Eat & Drink

The Occidental Tourist

The insider’s guide to Ace Eat Serve in Uptown.
May 2013

Glazed pork spareribs and crispy beef are two of the other recognizable dishes. The pork, a stacked crosshatch of pink, meaty ribs, is sticky, sweet, and tender in precisely the right proportions. If you want some added heat, dip the ribs into the accompanying hot yellow mustard. The crispy beef, made from tender strips of flank steak flash-fried and tossed in a mixture of honey, tamari, ginger, and garlic, is more tame but equally satisfying. The crispy outer layer earns bonus points for texture.

Because part of the fun at Ace is trying things you may not have had before, sample the bao buns—sweet, squishy buns that have been stuffed with braised meats. Order them filled with short rib—this beef has been marinated overnight in Asian pears, sesame oil, sesame seeds, green onion, and chile paste, then braised, shredded, and brushed with hoisin sauce. Served with hot-sour kimchi and a side of pickled mustard seeds, the buns are seductive enough that you’ll immediately order another round for the table. (I have noticed, however, that the quality of the buns varies—sometimes they’re pillowy; other times they fall apart.) You might also try the banh mi, a Vietnamese sandwich made from a crispy French baguette spread with pâté and stacked with pickled vegetables and either chicken, pork belly, short rib, or char siu pork. This is no dainty sandwich, and like the rest of the menu, it’s best to share.

As your guide, I have to be honest: Not every dish is worthy of a Facebook brag. The red curry beef is disappointing. The strips of flank steak are tender, but they drown in  a curry made overly salty from too much shrimp paste. The same is true of the chow fun, a noodle dish that, oddly, lacks many of the wide rice noodles most of us have come to expect (at least, it did the night I ordered it). Folks, I can adjust to the lack of noodles, but I can’t abide the cloying oyster sauce I tasted for hours after dinner.

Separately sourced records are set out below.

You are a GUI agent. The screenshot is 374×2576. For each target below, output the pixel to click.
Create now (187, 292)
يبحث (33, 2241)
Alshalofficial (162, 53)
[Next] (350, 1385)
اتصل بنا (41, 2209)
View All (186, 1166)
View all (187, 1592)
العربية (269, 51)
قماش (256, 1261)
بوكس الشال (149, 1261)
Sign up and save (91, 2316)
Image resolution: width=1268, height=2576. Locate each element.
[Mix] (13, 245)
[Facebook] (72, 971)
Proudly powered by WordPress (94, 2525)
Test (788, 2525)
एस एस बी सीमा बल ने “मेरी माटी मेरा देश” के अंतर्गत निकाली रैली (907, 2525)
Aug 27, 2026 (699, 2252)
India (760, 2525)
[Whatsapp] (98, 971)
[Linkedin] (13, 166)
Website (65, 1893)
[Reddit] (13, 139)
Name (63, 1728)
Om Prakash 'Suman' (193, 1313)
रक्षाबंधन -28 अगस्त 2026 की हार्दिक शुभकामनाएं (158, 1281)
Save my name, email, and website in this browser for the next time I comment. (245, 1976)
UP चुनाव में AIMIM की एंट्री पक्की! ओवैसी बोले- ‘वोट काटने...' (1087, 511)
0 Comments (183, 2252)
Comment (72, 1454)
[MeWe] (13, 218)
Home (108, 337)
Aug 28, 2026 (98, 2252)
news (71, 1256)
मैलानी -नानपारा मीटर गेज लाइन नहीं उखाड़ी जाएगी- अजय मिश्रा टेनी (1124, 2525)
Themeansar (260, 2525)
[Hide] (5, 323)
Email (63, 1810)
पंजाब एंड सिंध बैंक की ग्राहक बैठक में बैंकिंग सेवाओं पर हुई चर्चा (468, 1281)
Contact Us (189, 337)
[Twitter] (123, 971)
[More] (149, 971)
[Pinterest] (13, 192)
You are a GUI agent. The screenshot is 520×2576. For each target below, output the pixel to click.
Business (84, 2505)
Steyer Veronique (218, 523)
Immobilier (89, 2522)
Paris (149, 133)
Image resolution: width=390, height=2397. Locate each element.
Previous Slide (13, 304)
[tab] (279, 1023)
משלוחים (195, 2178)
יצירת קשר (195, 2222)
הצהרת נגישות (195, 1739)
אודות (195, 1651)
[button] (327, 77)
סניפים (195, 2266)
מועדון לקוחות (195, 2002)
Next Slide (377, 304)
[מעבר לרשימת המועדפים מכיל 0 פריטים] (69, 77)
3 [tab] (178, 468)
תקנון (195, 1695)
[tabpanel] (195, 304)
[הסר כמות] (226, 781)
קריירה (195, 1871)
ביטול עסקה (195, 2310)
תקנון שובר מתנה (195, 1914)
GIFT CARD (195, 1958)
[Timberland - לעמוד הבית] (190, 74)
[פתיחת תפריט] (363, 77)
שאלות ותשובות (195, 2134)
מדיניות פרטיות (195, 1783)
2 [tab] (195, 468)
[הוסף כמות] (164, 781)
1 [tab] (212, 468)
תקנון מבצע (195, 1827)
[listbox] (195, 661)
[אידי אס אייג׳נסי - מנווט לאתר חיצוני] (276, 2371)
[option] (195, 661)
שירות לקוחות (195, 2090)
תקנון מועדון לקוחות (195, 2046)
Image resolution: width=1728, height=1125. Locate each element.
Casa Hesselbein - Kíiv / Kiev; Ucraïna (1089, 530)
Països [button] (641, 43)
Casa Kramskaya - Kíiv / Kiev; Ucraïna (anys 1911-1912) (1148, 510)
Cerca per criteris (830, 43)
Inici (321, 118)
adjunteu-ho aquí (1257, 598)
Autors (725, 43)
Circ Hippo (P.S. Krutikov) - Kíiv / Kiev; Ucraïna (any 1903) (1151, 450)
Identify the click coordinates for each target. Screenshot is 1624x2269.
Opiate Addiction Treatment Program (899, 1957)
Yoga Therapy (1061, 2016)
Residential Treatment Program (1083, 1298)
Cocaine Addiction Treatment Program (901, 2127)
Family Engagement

A couple more gripes: While some of the dishes are heavy-handed, others suffer from a light touch. The papaya salad—often a crunchy sweet-tart blend of green papaya, Thai chiles, and peanuts—is mystifying in its blandness. The kale salad and chicken-and-basil dumpling were similarly lifeless and in need of lemon, soy…something.

Here’s my take: Because Biederman fills the executive chef shoes at both Ace and Steuben’s, the problems are likely caused by a lack of kitchen oversight. But don’t let the occasional misstep deter you from coming back. I mean, look around—there’s life and vibrancy here. To improve your odds of ordering something great, ask your servers for input. The enthusiastic waitstaff has been trained to put guests at ease.

We’ve come to the end of our tour, but before I let you go: Ace is ideal for budget-minded guests. Twenty bucks will get you a huge, steaming bowl of noodles and a cocktail. Sixty bucks will cover three filling small plates, two cocktails, and a too-big-to-finish slice of pineapple upside-down cake. Plus, there’s ping-pong before and after dinner.

Before we head out, one final thought: Americans often travel to Asia because it’s stimulating, inexpensive, and unlike anything they’re used to. For those very same reasons, Denver residents will likely come to Ace—in droves.